*** Opening of Supplied entries ***

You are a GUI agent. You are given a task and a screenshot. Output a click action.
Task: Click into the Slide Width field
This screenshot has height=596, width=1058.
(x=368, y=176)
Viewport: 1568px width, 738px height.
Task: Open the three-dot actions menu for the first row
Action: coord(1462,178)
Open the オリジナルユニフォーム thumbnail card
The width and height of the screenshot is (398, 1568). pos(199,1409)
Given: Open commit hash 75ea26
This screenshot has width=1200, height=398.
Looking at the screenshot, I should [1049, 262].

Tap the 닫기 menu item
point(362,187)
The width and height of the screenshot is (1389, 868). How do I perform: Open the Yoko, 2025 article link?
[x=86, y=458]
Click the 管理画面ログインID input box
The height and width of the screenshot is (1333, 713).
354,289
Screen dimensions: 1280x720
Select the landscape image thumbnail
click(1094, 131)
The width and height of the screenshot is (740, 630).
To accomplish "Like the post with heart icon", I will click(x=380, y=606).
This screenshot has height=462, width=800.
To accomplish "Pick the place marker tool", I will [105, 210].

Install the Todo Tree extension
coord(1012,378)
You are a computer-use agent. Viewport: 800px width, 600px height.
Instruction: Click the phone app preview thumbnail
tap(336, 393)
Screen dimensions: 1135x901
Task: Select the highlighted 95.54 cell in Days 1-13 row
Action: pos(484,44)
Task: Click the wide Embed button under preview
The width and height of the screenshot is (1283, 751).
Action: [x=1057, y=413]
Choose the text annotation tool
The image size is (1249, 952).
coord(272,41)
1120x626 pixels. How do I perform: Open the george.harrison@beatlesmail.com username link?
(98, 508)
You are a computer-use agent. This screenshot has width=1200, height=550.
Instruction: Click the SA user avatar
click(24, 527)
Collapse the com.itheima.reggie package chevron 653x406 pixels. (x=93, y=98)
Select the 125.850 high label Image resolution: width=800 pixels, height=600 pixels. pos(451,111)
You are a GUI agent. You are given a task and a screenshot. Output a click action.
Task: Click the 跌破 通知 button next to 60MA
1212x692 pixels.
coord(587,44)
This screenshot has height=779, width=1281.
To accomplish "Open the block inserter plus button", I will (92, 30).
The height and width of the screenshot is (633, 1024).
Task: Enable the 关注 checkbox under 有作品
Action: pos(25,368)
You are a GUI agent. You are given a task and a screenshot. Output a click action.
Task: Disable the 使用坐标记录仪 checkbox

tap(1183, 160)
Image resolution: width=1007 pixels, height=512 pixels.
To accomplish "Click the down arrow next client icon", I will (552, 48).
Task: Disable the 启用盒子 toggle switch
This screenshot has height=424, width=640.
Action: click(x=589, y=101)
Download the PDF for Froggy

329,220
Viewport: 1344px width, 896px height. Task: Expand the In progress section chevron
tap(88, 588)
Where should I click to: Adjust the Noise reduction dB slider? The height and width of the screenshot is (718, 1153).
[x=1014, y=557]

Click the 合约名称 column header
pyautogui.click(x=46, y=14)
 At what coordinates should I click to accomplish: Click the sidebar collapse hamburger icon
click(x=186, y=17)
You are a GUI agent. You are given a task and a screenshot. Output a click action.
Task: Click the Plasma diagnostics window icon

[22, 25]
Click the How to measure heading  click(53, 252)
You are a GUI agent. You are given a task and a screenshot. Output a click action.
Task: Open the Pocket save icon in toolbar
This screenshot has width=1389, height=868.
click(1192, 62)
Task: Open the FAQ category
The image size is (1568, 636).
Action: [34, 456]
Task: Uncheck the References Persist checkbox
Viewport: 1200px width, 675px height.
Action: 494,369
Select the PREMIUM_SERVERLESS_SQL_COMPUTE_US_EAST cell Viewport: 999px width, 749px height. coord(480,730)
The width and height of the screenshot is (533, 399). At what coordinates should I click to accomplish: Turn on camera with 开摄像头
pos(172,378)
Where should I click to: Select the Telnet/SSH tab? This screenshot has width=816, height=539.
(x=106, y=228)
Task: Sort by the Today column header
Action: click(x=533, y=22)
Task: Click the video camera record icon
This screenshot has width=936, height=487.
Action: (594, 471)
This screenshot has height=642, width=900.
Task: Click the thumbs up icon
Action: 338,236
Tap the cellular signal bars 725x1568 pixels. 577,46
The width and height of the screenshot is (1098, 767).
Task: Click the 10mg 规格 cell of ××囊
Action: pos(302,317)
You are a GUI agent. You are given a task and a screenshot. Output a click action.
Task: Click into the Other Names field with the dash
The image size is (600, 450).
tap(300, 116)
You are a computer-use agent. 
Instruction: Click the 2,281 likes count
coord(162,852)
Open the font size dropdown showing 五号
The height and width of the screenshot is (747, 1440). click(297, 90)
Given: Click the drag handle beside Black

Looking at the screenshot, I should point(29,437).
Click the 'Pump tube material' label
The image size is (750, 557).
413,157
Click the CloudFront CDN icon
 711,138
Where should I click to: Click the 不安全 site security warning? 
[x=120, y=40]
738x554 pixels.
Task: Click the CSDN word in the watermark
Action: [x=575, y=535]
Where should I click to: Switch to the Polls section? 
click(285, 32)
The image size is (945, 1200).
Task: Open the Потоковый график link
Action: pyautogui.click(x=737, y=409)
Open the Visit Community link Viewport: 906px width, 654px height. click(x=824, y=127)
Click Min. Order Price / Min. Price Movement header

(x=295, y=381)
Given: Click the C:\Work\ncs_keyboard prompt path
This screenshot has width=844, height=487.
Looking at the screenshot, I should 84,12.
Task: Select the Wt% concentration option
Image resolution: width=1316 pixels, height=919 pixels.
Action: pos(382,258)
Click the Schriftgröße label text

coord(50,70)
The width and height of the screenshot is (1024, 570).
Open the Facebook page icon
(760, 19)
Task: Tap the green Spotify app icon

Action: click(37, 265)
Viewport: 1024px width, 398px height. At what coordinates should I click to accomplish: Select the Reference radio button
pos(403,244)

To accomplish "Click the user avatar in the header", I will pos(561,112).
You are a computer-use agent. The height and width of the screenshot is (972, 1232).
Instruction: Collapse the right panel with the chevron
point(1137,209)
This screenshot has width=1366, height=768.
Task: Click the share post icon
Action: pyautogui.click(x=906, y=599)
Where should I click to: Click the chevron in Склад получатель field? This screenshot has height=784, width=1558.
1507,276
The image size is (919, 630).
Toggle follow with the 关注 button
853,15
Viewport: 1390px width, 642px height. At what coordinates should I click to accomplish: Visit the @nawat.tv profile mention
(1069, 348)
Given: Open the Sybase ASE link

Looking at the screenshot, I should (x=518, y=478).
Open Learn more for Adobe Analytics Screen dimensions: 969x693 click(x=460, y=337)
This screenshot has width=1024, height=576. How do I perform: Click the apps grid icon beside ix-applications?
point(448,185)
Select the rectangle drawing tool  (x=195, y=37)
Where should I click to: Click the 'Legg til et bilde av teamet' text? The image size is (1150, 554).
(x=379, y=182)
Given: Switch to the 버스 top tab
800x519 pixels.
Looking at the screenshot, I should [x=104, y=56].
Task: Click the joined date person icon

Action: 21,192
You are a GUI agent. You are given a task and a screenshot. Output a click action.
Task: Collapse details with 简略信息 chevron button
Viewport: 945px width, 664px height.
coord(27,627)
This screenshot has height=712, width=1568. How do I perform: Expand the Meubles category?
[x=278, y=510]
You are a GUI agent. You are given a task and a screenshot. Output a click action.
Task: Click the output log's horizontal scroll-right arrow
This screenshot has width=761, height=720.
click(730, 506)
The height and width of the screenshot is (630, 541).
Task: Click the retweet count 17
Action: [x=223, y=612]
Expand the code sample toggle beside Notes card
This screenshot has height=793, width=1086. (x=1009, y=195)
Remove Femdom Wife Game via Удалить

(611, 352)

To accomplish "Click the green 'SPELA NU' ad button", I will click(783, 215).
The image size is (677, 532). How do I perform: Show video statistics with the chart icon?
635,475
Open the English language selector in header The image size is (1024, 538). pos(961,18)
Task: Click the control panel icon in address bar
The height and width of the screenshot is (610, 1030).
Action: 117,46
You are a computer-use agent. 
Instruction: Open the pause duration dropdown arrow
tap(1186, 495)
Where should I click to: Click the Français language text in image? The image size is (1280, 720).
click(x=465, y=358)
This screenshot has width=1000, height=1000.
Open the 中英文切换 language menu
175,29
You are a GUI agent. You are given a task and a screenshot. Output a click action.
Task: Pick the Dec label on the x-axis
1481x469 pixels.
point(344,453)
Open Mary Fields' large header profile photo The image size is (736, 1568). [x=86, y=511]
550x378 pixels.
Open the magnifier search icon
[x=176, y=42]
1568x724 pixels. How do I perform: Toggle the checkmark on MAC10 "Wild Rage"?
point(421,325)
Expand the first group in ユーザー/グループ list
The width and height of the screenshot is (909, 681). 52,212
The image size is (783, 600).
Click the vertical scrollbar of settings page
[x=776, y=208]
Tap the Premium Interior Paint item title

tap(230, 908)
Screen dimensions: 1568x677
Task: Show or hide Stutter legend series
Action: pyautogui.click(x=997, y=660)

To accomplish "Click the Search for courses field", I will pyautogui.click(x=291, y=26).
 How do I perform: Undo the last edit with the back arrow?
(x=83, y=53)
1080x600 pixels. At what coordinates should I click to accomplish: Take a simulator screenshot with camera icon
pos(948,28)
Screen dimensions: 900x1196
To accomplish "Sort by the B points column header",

*** Close of Supplied entries ***

## Exercise goal
Locate the word "into" in the data above. Copy every line carrying it.

## Written reply
Task: Click into the Slide Width field
Task: Click into the Other Names field with the dash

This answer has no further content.